3. Kyle’s argument about the necessity of women in the pulpit is painfully reductionistic. Leadership and teaching is reduced to time in the pulpit? Somehow, I’ve been imbued with the Word of God through my grandmothers, my mother, my wife, my sister, my daughter, my daughters-in-law, and a host of other Christian women without a one of them ever delivering so much as a homily. It’s almost as if these women have embraced and put into practice God’s design for how they are to work and serve in the family and church.
4. With Kyle’s soaring and grandiose rhetoric in the last paragraph, one wonders a bit how much Kyle has done to end what he deems to be a grave injustice. As best I can tell, Kyle (subsequent to this article originally being published) pursued and achieved ordination in the CRC in 2017. I have not since then seen any overtures from Kyle to stop the CRC from “colluding with the very forces of evil”. Seemingly this would be an important thing.

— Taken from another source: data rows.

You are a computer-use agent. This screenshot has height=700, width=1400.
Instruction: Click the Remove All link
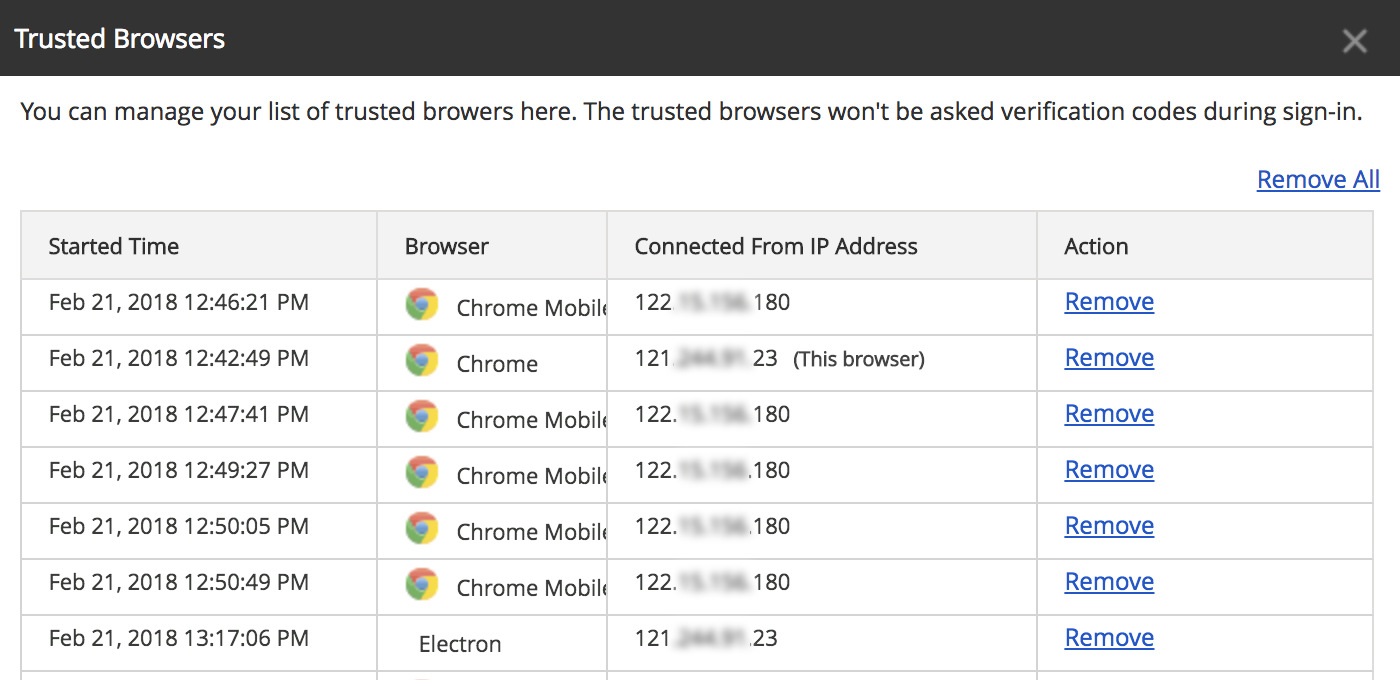pyautogui.click(x=1318, y=180)
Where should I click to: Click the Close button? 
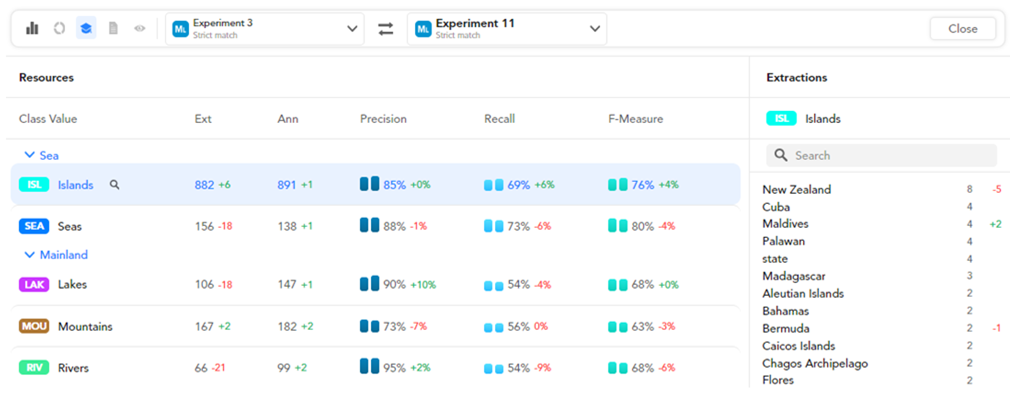[963, 29]
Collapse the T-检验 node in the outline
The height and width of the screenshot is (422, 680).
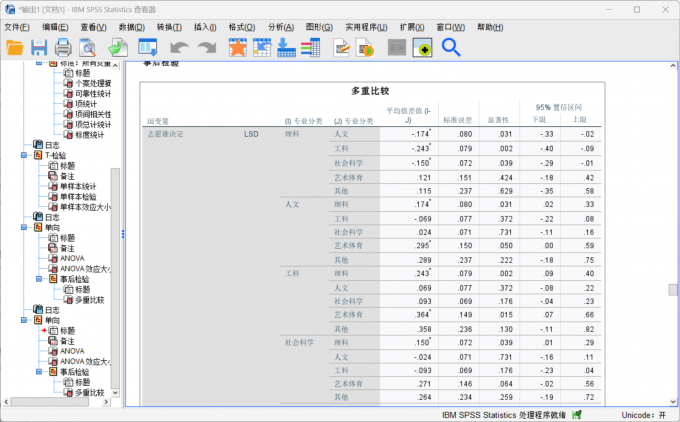tap(24, 155)
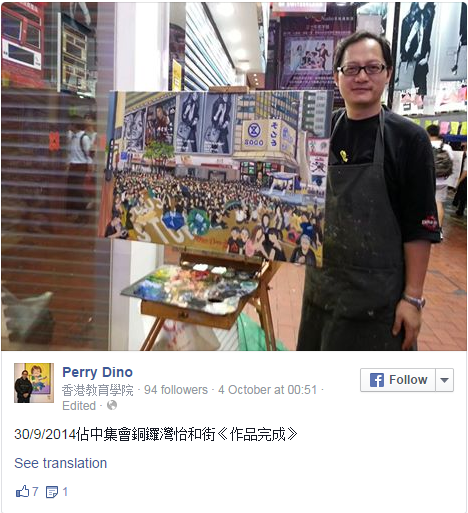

Kyle says he now has “skin in the game”, but if the extent of his skin in the game is to write an article from a progressive point of view for publication on a progressive blog, then skin in the game isn’t as meaningful as I once was brought to believe.
Also worth mentioning is the inherent patronization displayed by Kyle toward the church of the global south, with is overwhelmingly complementarian in belief and practice. North American white progressives will lead their ignorant brown and black sisters and brothers into the light?
Thank you for this Kyle. I recall the way my sister, the late Rev. Barbara Pekich, was treated in seminary in the early 1990s by a few of her male counterparts…who questioned her right to be there.
Years later I proudly watched my niece, the Rev. Edie Lenz be ordained, as well as her brother Bill, and his wife, Sara into the RCA; and my nephew Rob’s wife, Katrina, as she was ordained in the Presbyterian Church.
As an ordained Elder I have the honor of serving as liturgist in my own church along with other gifted women and men. How sad it would be if our voices were silenced because of our sex.